Three Ways To Double The Protein In Your Breakfast By Adding Just One Ingredient


We have all heard that eating more protein at breakfast can help keep you fuller and more energised throughout the day.

The problem? Most classic breakfast favourites think toast, cereal or oats are heavy on carbs and surprisingly light on protein.

The good news is you do not need protein powder, fancy recipes or extra time to fix it. Often, it takes just one extra ingredient to double the protein in your morning meal. 
Here are three easy ways to do it.

Eating a protein-rich breakfast helps slow digestion, supporting steadier blood glucose levels and keeping you satisfied for longer. 

It also plays a role in appetite regulation throughout the day and may help reduce mid-morning cravings.

Without adequate protein, blood glucose levels can spike and crash, leaving you low in energy and reaching for a second coffee or snack by 10am.

While individual needs vary, aiming for around 15g or more of protein at breakfast is a useful target for many adults and even small additions can move you much closer to that mark without changing what you love to eat.

Hack 1: Egg white in porridge


There is something comforting about a warm bowl of porridge to start the day.
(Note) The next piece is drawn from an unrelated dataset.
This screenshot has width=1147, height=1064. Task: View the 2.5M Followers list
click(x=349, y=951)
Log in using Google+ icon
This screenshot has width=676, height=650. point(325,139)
And oats absolutely deserve their health halo. 

They are low GI, contain cholesterol-lowering beta glucan fibre and support gut health. But protein wise, a standard half cup of rolled oats cooked with water delivers only around four to five grams.
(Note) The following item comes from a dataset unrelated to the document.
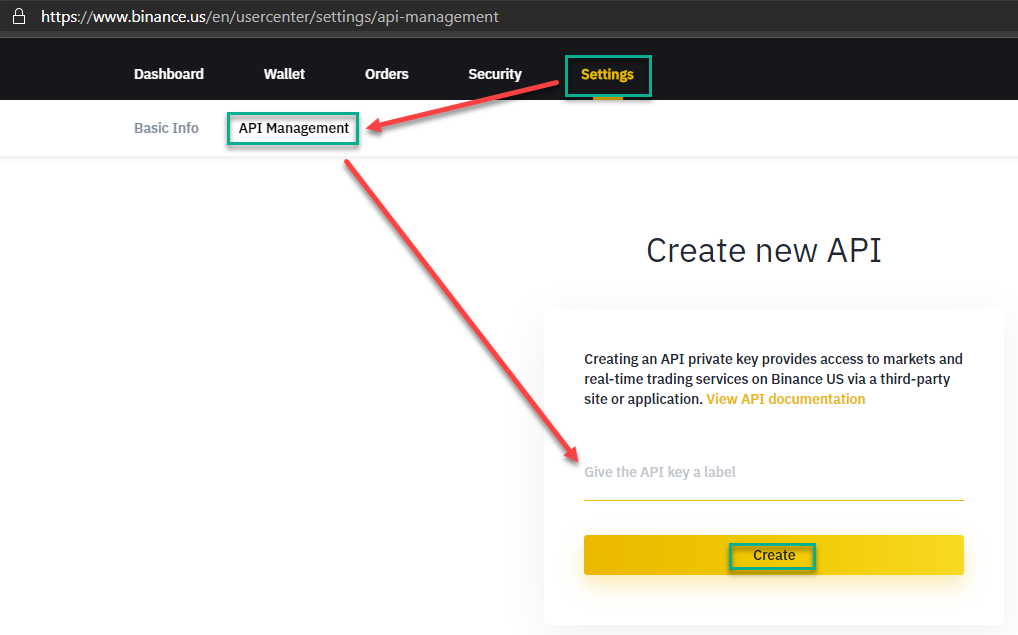Viewport: 1018px width, 635px height.
Task: Focus the 'Give the API key a label' box
Action: coord(773,480)
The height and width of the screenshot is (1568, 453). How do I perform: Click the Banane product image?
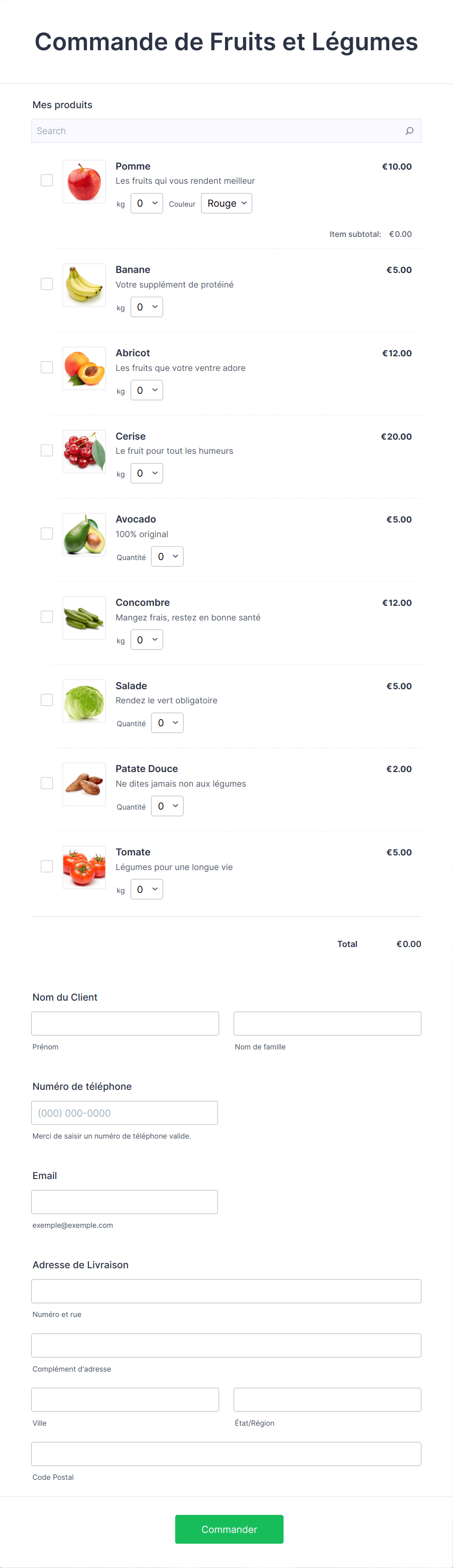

Enter the humble egg white.



Adding the egg white from one large egg contributes roughly three to four grams of high-quality protein, significantly boosting the total with minimal effort. 

It may sound unusual, but when done properly it creates a surprisingly creamy texture without any eggy taste.
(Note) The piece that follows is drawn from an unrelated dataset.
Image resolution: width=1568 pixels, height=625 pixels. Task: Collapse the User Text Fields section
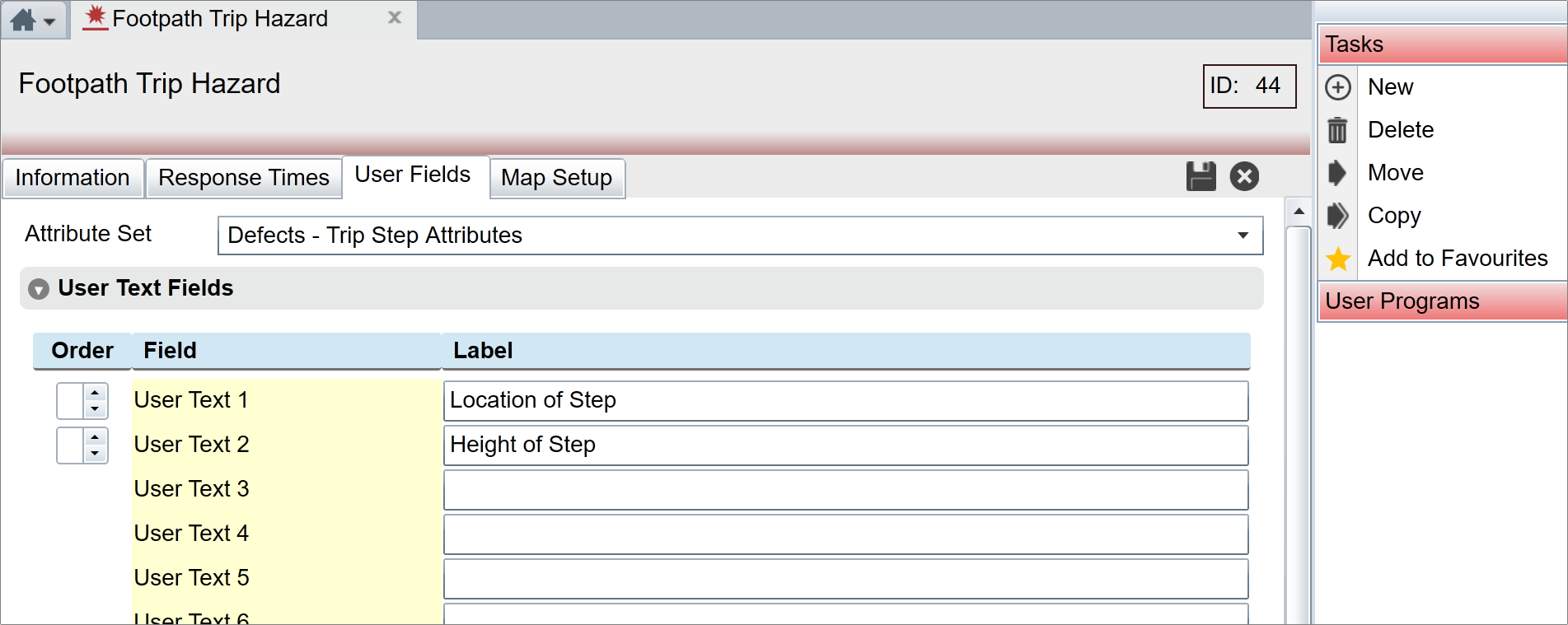pos(39,289)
The trick to avoid scrambled eggs? 
Lower the heat and whisk the egg white in vigorously during the final one to two minutes of cooking.

The oats will thicken and turn silky.
Extra protein points: Pour over half a cup of dairy milk or soy milk before serving for another four to five grams of protein. 

Suddenly your simple bowl of oats has jumped from around five grams to 12 grams or more.

Hack 2: Greek yoghurt on cereal.


Whether your go-to is muesli, grainy flakes or overnight oats, cereal on its own is rarely protein packed.

Add half a cup of milk and you will get roughly four to five grams of protein, which is a start.

But swap the milk for half a cup of Greek yoghurt and you are looking at closer to eight to 10 grams of protein, depending on the brand. 

That simple switch can more than double the protein content of your bowl, while also adding creaminess and a satisfying tang.

Still looking for more? A sprinkle of crushed nuts adds extra flavour, healthy fats and another small protein boost.

Hack 3: Cottage cheese in smashed avo.



Smashed avo on toast is one of the quickest cafe-style breakfasts to recreate at home. But even on grainy or seeded bread, one slice will often only provide around five grams of protein.

To supercharge it, stir a quarter of a cup of cottage cheese through your mashed avocado.

This adds roughly six to seven grams of protein, more than doubling the protein content of your toast while keeping the texture light and creamy.

Make it café style: Finish with a tablespoon of pepita seeds for an extra two to three grams  of protein and some crunch.

Simple hacks, big benefits.

You do not need a diet overhaul to reap meaningful health benefits. Sometimes it really is as simple as one extra ingredient. 

A small protein boost at breakfast can help keep you fuller, steadier and more satisfied all morning setting you up for a great day ahead.